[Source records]
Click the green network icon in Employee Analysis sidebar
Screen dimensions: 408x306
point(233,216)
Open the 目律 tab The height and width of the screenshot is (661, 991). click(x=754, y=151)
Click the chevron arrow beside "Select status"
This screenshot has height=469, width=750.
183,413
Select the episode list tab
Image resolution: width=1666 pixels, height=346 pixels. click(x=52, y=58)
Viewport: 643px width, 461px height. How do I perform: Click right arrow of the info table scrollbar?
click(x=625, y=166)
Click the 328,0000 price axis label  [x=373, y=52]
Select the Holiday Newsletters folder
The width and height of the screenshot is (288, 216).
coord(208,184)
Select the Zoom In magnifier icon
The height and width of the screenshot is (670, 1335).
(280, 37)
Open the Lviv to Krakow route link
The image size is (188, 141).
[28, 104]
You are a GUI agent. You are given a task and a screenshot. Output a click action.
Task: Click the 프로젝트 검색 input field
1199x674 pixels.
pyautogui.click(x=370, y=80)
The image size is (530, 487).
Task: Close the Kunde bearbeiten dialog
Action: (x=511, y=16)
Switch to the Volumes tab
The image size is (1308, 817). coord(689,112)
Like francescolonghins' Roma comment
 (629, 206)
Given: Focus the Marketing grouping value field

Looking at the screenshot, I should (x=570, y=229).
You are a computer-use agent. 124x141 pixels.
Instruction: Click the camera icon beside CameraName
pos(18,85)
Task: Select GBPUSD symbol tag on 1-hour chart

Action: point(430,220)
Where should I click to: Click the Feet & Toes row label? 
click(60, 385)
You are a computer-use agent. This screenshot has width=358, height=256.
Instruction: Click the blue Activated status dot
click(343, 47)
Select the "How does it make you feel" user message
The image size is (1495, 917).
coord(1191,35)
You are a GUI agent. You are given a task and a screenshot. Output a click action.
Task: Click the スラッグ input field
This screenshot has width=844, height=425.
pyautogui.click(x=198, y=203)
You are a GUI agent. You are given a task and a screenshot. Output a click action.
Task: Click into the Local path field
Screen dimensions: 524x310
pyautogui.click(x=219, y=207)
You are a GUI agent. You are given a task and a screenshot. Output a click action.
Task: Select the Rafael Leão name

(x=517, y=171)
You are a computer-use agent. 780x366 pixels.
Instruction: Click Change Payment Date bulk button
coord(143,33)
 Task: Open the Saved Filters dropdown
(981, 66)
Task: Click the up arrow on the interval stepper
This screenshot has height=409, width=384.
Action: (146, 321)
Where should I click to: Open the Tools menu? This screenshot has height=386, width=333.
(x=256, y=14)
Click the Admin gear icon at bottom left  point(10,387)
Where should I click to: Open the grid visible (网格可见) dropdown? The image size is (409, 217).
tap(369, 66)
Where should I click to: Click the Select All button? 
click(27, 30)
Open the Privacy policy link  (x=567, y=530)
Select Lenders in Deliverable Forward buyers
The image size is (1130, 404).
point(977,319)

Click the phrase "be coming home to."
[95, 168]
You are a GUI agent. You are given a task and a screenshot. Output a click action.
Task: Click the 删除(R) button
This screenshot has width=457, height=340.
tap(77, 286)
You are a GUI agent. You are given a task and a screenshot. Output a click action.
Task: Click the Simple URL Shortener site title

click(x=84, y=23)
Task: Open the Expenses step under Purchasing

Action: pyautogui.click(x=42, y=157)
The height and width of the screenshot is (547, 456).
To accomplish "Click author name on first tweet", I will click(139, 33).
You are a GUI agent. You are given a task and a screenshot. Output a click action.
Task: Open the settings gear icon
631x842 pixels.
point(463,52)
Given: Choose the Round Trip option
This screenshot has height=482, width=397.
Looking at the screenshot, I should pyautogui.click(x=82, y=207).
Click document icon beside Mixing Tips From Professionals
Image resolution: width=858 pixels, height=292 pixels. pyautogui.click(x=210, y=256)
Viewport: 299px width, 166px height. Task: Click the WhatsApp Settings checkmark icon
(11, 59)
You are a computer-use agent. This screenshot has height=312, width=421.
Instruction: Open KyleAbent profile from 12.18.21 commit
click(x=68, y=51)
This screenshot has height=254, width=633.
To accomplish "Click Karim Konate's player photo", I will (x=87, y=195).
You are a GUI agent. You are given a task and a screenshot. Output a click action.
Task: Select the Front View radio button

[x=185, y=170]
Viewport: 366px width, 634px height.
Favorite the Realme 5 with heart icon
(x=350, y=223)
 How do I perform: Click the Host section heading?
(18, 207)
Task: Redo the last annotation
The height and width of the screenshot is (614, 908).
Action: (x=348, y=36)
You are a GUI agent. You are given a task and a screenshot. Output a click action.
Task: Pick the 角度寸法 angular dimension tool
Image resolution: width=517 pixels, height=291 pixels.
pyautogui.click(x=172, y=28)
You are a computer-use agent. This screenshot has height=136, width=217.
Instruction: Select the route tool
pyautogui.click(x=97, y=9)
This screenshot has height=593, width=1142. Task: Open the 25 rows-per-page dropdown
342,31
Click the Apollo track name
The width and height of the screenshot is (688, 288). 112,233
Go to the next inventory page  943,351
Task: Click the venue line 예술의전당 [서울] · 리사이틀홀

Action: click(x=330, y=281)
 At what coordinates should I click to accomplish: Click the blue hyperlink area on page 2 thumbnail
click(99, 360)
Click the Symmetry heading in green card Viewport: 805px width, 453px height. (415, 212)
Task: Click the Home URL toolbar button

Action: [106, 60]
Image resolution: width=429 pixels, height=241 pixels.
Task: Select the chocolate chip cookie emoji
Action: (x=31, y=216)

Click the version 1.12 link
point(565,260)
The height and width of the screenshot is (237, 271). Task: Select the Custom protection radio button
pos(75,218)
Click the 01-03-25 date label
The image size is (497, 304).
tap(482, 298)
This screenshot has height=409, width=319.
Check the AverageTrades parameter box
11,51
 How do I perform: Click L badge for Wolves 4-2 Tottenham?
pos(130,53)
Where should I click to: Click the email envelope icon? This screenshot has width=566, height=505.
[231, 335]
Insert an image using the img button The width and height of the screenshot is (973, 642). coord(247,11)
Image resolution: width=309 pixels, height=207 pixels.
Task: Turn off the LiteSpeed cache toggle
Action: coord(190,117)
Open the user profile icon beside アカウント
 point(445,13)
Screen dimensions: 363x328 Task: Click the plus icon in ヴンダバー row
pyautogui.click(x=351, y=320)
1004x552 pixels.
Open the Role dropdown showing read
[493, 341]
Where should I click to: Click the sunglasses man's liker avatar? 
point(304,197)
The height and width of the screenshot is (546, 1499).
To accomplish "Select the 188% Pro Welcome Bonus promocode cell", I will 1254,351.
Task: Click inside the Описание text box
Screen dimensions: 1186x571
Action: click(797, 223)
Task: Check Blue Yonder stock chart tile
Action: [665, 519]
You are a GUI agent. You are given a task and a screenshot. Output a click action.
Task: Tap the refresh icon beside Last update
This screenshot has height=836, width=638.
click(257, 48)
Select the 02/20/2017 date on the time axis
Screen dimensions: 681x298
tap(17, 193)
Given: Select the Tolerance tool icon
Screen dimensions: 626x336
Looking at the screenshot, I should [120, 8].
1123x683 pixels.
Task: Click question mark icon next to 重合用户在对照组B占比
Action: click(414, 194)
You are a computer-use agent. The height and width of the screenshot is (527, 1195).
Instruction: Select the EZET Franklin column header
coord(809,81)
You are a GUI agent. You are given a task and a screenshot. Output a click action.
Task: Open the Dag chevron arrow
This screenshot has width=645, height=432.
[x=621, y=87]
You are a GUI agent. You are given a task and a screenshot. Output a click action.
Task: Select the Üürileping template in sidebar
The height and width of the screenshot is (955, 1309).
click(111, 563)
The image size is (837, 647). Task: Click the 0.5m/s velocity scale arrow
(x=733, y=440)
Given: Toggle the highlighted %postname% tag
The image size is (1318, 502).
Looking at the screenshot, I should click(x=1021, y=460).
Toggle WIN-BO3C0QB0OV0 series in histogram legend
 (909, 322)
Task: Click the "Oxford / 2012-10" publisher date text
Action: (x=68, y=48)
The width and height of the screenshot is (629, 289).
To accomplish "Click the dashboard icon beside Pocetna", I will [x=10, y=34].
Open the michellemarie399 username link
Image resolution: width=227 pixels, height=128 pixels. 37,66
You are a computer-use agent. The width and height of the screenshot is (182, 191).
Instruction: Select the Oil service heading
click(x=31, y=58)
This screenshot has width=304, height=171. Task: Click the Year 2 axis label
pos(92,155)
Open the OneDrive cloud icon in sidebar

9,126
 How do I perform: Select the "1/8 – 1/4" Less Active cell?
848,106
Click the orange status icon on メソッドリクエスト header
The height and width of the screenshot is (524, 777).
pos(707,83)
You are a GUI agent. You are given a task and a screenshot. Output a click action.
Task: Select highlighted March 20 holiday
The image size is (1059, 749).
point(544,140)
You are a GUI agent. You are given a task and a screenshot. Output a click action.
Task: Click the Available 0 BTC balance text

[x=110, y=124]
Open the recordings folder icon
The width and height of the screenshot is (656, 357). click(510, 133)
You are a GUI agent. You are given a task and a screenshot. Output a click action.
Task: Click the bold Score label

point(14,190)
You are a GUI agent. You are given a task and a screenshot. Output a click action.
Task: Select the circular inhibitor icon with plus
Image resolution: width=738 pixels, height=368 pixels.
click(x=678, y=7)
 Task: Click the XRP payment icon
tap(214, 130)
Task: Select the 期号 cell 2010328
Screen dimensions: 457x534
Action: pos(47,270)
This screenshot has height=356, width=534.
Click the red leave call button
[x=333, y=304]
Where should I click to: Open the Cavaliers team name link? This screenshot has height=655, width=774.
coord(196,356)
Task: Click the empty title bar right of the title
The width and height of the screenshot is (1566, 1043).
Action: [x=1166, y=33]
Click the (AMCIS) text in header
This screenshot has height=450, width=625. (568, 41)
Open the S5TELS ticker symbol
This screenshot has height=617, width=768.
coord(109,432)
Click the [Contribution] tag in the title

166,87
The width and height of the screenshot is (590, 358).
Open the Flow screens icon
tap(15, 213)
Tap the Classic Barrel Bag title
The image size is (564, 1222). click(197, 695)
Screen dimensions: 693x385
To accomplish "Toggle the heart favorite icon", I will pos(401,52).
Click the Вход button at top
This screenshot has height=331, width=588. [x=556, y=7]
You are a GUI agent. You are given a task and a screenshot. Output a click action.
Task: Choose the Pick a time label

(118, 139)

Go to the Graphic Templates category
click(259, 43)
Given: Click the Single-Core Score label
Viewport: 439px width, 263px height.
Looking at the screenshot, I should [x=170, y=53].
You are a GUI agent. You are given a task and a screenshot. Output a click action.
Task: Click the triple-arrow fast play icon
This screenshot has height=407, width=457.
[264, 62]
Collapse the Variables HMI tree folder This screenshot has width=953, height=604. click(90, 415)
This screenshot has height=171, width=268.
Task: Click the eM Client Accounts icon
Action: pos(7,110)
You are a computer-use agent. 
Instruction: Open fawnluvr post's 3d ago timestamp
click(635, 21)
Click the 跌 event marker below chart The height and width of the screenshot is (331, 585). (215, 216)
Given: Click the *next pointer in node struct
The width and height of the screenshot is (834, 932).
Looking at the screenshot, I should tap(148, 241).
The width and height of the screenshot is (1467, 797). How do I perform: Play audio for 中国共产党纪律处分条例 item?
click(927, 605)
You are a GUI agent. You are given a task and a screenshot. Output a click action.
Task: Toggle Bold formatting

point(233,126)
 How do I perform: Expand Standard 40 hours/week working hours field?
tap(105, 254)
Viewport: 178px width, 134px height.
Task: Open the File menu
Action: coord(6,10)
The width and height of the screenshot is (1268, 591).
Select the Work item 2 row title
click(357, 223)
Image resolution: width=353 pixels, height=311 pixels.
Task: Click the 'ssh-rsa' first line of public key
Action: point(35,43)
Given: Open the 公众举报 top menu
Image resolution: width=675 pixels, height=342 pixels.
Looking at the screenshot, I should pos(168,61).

● **Work item**
Wherever the string "green" occurs in the records above, copy that line.

● **Finished task**
Click the green network icon in Employee Analysis sidebar
Click the Symmetry heading in green card Viewport: 805px width, 453px height. (415, 212)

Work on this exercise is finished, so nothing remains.